◆ Task ◆
Output the data that follows exactly, line for line.
= Beginning of Section =
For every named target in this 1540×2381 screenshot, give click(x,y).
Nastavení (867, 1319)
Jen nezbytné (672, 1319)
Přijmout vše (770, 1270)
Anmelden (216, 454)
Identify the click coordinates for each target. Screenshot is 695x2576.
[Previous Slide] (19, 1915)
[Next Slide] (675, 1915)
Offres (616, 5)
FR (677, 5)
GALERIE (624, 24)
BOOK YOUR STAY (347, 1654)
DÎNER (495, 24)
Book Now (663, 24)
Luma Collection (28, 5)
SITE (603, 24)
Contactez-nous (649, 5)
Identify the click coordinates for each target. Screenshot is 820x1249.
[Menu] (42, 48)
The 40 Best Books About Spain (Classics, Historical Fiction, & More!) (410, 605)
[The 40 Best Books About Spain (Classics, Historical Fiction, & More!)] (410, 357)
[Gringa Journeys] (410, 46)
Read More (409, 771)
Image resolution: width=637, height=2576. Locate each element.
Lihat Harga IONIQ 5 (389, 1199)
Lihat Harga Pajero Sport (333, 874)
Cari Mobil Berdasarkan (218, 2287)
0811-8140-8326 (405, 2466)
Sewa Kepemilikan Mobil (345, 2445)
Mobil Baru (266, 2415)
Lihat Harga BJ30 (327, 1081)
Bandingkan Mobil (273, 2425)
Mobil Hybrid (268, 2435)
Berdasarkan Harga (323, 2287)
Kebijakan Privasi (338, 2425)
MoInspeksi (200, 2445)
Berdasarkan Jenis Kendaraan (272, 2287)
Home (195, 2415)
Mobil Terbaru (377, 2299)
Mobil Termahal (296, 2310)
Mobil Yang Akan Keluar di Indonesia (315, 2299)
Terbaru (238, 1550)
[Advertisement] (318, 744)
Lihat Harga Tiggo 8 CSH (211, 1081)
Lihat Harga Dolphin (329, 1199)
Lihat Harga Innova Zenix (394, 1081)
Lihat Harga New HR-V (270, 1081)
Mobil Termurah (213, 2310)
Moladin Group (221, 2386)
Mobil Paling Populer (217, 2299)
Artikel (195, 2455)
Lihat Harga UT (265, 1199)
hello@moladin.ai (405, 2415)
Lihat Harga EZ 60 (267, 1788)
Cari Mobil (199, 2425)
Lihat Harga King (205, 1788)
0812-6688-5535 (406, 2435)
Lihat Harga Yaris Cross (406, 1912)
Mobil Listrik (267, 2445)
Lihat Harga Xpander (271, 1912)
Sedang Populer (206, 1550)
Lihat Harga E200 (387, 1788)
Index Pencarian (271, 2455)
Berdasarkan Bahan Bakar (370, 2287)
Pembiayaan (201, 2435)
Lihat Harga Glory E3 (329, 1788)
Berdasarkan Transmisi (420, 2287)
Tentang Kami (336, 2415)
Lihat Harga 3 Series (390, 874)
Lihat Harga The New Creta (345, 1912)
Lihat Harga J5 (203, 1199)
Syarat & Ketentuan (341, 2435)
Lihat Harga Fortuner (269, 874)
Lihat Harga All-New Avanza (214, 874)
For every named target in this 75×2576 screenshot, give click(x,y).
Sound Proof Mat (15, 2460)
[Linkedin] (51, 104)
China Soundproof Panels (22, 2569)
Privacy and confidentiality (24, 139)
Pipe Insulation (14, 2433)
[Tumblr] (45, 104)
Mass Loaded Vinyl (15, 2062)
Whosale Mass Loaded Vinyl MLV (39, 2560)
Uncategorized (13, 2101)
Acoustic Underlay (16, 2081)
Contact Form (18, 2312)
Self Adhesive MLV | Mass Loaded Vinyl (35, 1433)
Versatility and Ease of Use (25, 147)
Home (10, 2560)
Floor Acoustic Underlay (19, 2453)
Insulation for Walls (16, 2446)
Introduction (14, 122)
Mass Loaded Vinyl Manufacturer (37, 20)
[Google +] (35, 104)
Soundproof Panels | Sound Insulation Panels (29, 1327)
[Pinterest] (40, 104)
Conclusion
= End of Section =
◆ Answer to this exercise ◆
For every named target in this 1540×2381 screenshot, give click(x,y).
Nastavení (867, 1319)
Jen nezbytné (672, 1319)
Přijmout vše (770, 1270)
Anmelden (216, 454)
Identify the click coordinates for each target. Screenshot is 695x2576.
[Previous Slide] (19, 1915)
[Next Slide] (675, 1915)
Offres (616, 5)
FR (677, 5)
GALERIE (624, 24)
BOOK YOUR STAY (347, 1654)
DÎNER (495, 24)
Book Now (663, 24)
Luma Collection (28, 5)
SITE (603, 24)
Contactez-nous (649, 5)
Identify the click coordinates for each target. Screenshot is 820x1249.
[Menu] (42, 48)
The 40 Best Books About Spain (Classics, Historical Fiction, & More!) (410, 605)
[The 40 Best Books About Spain (Classics, Historical Fiction, & More!)] (410, 357)
[Gringa Journeys] (410, 46)
Read More (409, 771)
Image resolution: width=637, height=2576. Locate each element.
Lihat Harga IONIQ 5 (389, 1199)
Lihat Harga Pajero Sport (333, 874)
Cari Mobil Berdasarkan (218, 2287)
0811-8140-8326 (405, 2466)
Sewa Kepemilikan Mobil (345, 2445)
Mobil Baru (266, 2415)
Lihat Harga BJ30 (327, 1081)
Bandingkan Mobil (273, 2425)
Mobil Hybrid (268, 2435)
Berdasarkan Harga (323, 2287)
Kebijakan Privasi (338, 2425)
MoInspeksi (200, 2445)
Berdasarkan Jenis Kendaraan (272, 2287)
Home (195, 2415)
Mobil Terbaru (377, 2299)
Mobil Termahal (296, 2310)
Mobil Yang Akan Keluar di Indonesia (315, 2299)
Terbaru (238, 1550)
[Advertisement] (318, 744)
Lihat Harga Tiggo 8 CSH (211, 1081)
Lihat Harga Dolphin (329, 1199)
Lihat Harga Innova Zenix (394, 1081)
Lihat Harga New HR-V (270, 1081)
Mobil Termurah (213, 2310)
Moladin Group (221, 2386)
Mobil Paling Populer (217, 2299)
Artikel (195, 2455)
Lihat Harga UT (265, 1199)
hello@moladin.ai (405, 2415)
Lihat Harga EZ 60 (267, 1788)
Cari Mobil (199, 2425)
Lihat Harga King (205, 1788)
0812-6688-5535 (406, 2435)
Lihat Harga Yaris Cross (406, 1912)
Mobil Listrik (267, 2445)
Lihat Harga Xpander (271, 1912)
Sedang Populer (206, 1550)
Lihat Harga E200 (387, 1788)
Index Pencarian (271, 2455)
Berdasarkan Bahan Bakar (370, 2287)
Pembiayaan (201, 2435)
Lihat Harga Glory E3 (329, 1788)
Berdasarkan Transmisi (420, 2287)
Tentang Kami (336, 2415)
Lihat Harga 3 Series (390, 874)
Lihat Harga The New Creta (345, 1912)
Lihat Harga J5 (203, 1199)
Syarat & Ketentuan (341, 2435)
Lihat Harga Fortuner (269, 874)
Lihat Harga All-New Avanza (214, 874)
For every named target in this 75×2576 screenshot, give click(x,y).
Sound Proof Mat (15, 2460)
[Linkedin] (51, 104)
China Soundproof Panels (22, 2569)
Privacy and confidentiality (24, 139)
Pipe Insulation (14, 2433)
[Tumblr] (45, 104)
Mass Loaded Vinyl (15, 2062)
Whosale Mass Loaded Vinyl MLV (39, 2560)
Uncategorized (13, 2101)
Acoustic Underlay (16, 2081)
Contact Form (18, 2312)
Self Adhesive MLV | Mass Loaded Vinyl (35, 1433)
Versatility and Ease of Use (25, 147)
Home (10, 2560)
Floor Acoustic Underlay (19, 2453)
Insulation for Walls (16, 2446)
Introduction (14, 122)
Mass Loaded Vinyl Manufacturer (37, 20)
[Google +] (35, 104)
Soundproof Panels | Sound Insulation Panels (29, 1327)
[Pinterest] (40, 104)
Conclusion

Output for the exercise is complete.